Click around the AM dial some night and tell me what you hear?
There's a thousand little Limbaughs out there, repeating propaganda to the masses that are half asleep or drunk.
Maybe driving down the road in a trance.
Subliminal influence? Maybe, but it also plays to some of the deep seated crap the more intelligent among us have been trying to squelch for ages.
They then reinforce that crap in the bars, at the auto parts counter, at the weekly poker game.
Now they even do it in churches.
It spreads everywhere

Re-enacting the Fairness Doctrine would help, but take a while.
No one talks about it though.

Most of these folks never look for facts.
When facts are shown to them, they become petulant and afraid.
They will over Analyze and try and change the subject.
When facts are offered for their view, they simply refuse the experience.

Then they repeat themselves.
They are loud at times, but fewer are believing them.
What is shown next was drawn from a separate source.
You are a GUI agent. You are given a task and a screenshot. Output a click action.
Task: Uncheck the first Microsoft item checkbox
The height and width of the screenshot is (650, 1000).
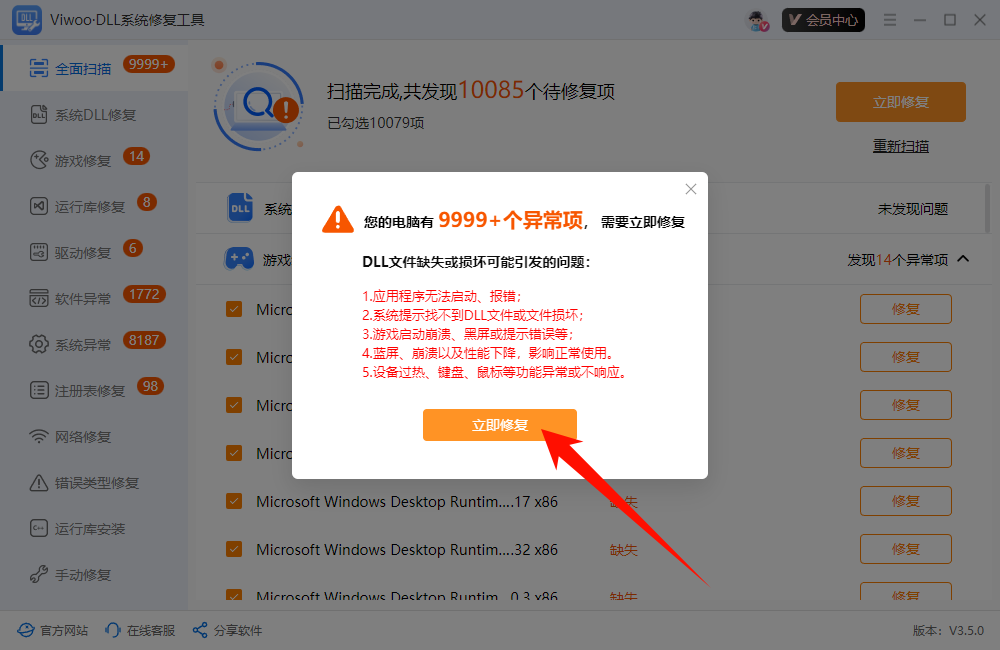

Around here, I've found that when asked to answer a simple question, to help refine their view.
They won't answer. They can't I suppose. Fear of the truth?
They'll just bring up the same discredited stuff later, from a slightly different angle, or at a slightly different target.
It's the same old same old though.
mikemike is good at it.
I've asked him many questions that went unanswered.
Asked for a refinement of his view and been ignored.

There is a cure..........


They need to pull back the curtains behind the lords they blame this on to see the hidden kings.
The 1%
Only then will they realize, that they too are among the 99%.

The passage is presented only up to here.